- [TASK GOAL]:
Directions for the data below: repeat exactly the lines from the one with "You are a GUI" through the one with "Given: Click the Advanced gear icon", both included, and omit all pictures.

- [Stored data]:
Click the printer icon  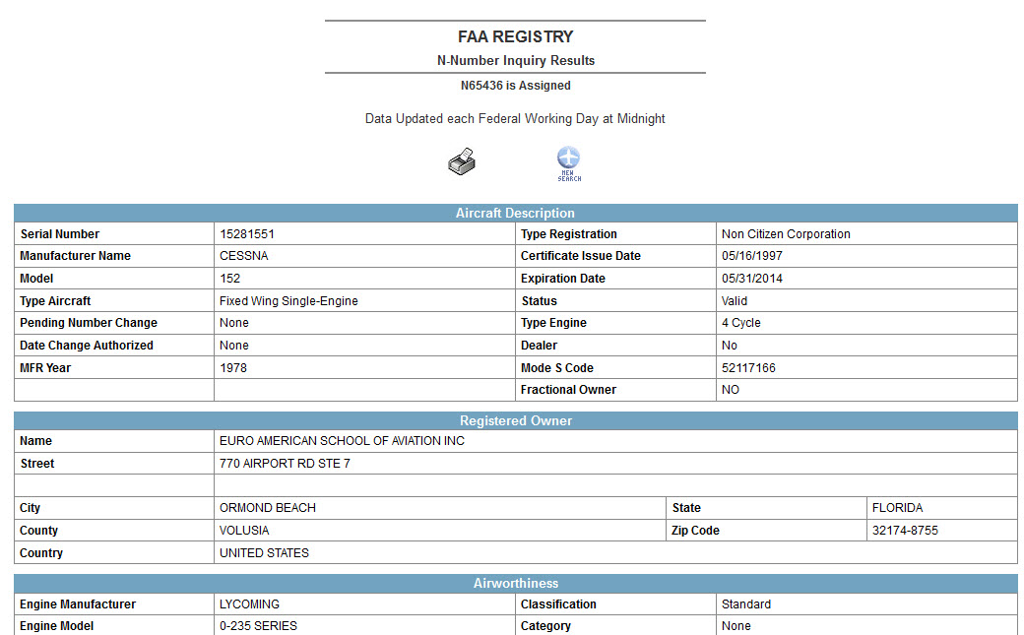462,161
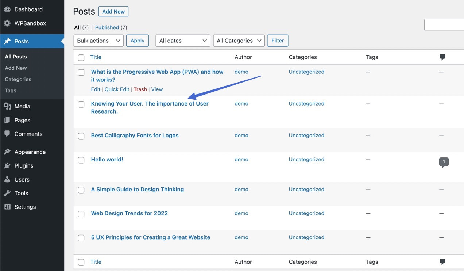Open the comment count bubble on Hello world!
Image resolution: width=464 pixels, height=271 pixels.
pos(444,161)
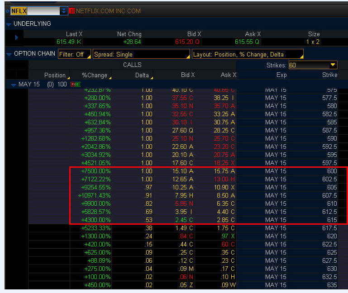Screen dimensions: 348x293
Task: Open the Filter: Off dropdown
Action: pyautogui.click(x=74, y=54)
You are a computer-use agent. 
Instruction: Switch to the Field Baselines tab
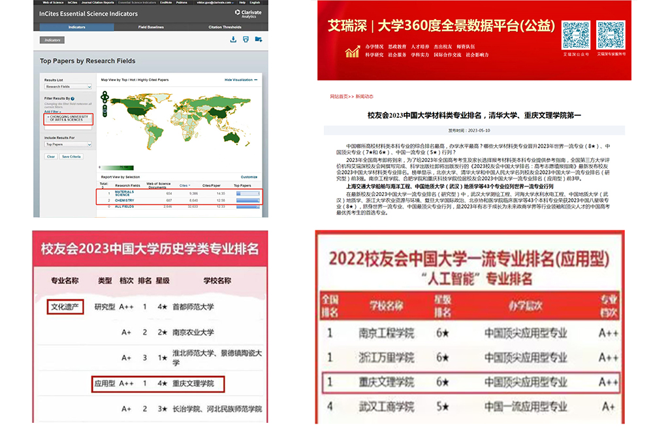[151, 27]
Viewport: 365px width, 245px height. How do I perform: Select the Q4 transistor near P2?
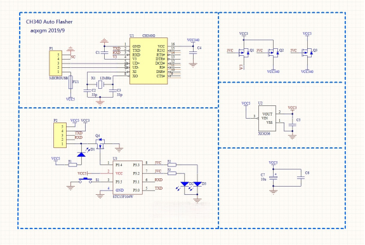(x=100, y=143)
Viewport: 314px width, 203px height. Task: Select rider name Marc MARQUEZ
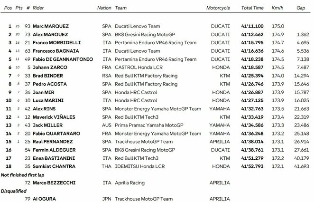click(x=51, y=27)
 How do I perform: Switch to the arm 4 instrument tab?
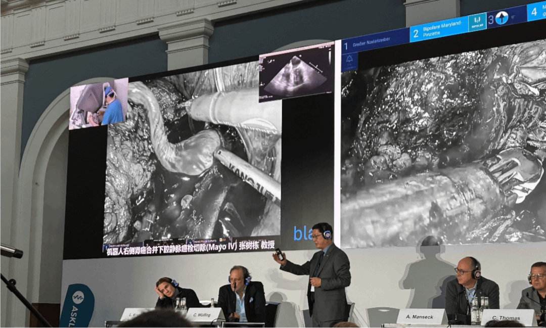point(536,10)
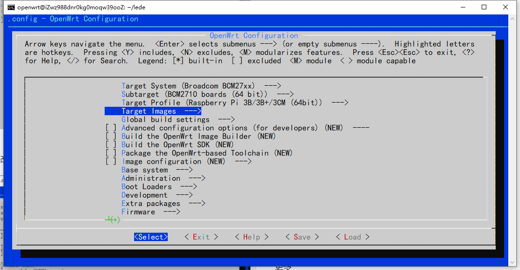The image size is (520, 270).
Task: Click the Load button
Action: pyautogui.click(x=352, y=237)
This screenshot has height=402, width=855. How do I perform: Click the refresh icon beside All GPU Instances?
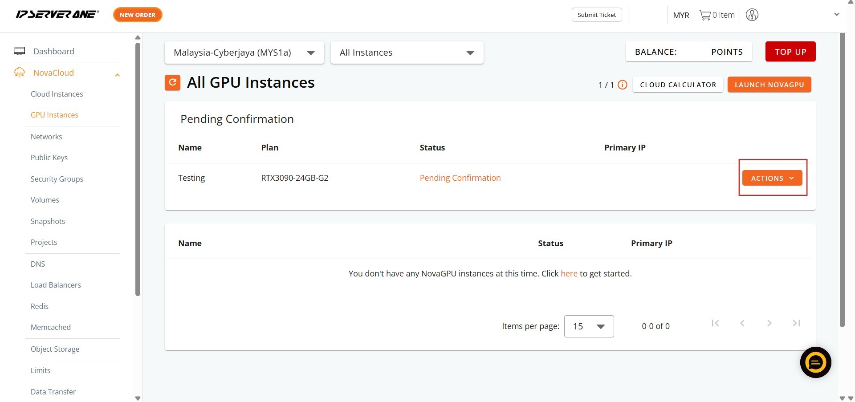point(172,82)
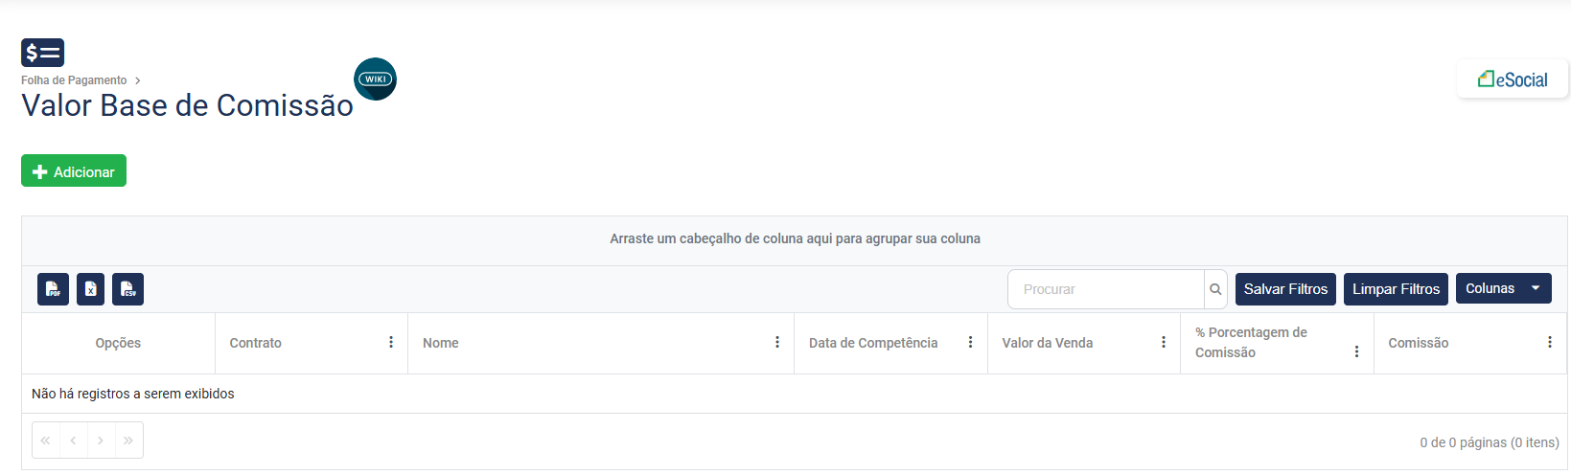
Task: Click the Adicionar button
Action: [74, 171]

...

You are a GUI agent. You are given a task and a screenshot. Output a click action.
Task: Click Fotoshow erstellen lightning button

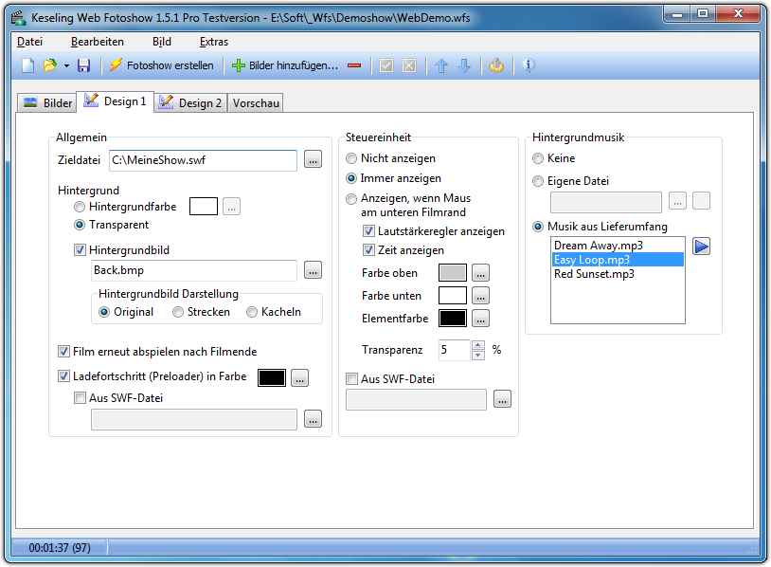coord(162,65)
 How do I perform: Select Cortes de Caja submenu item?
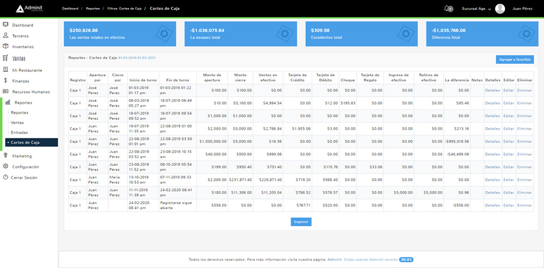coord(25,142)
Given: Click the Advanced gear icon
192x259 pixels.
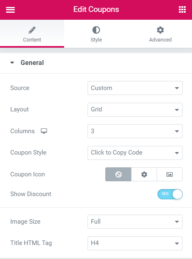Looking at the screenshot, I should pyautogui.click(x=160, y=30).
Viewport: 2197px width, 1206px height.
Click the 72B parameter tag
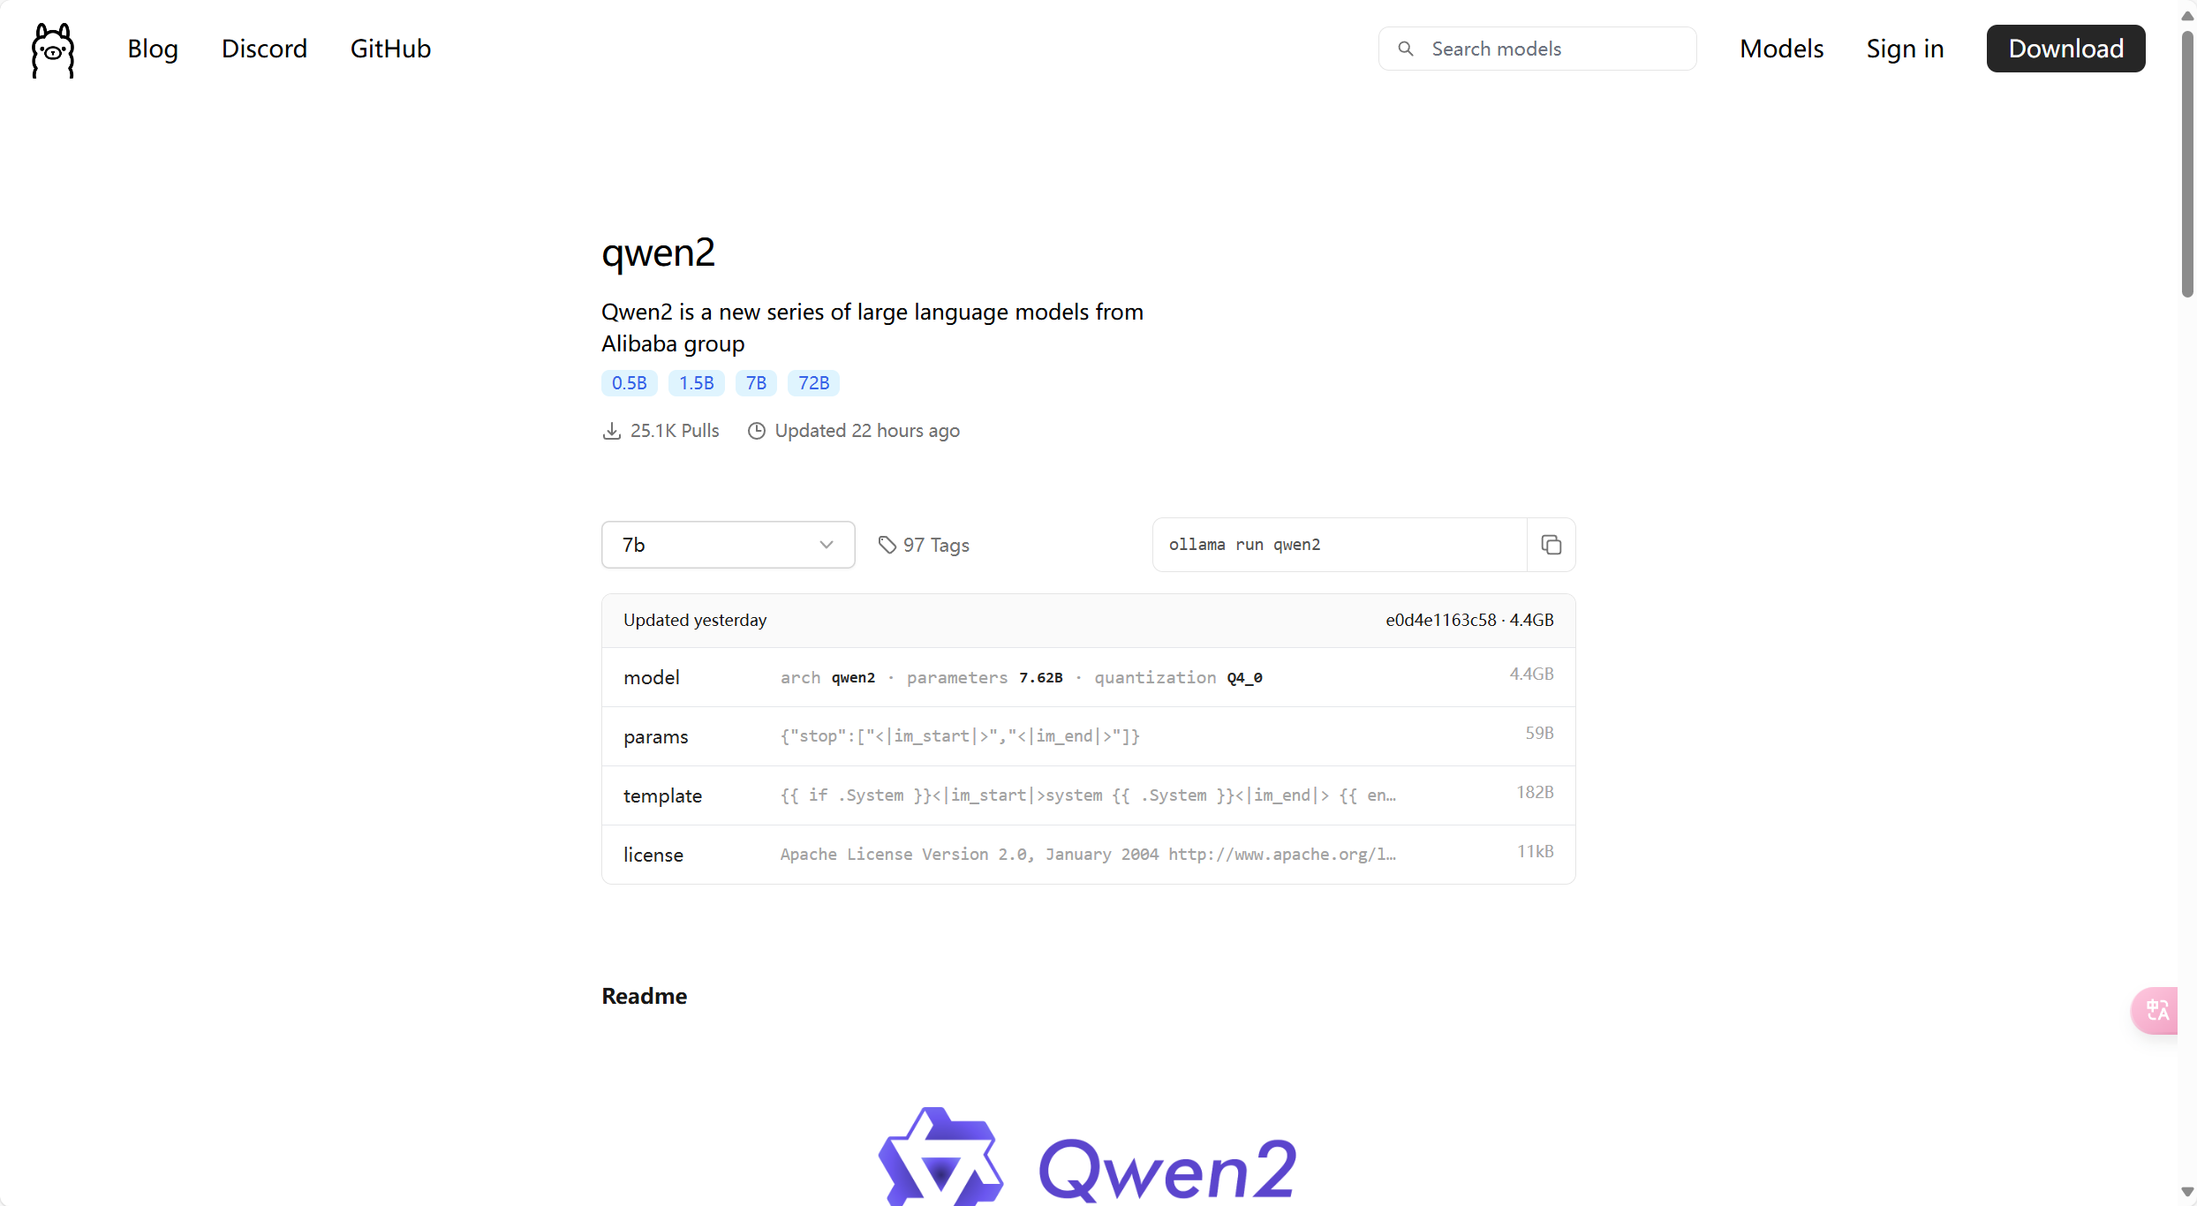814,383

- [RESULT FOR THIS TASK]:
You are a GUI agent. You are given a task and a screenshot. Output a click action.
Task: Click Fotoshow erstellen lightning button

coord(162,65)
 How do I perform: Select Cortes de Caja submenu item?
coord(25,142)
Given: Click the Advanced gear icon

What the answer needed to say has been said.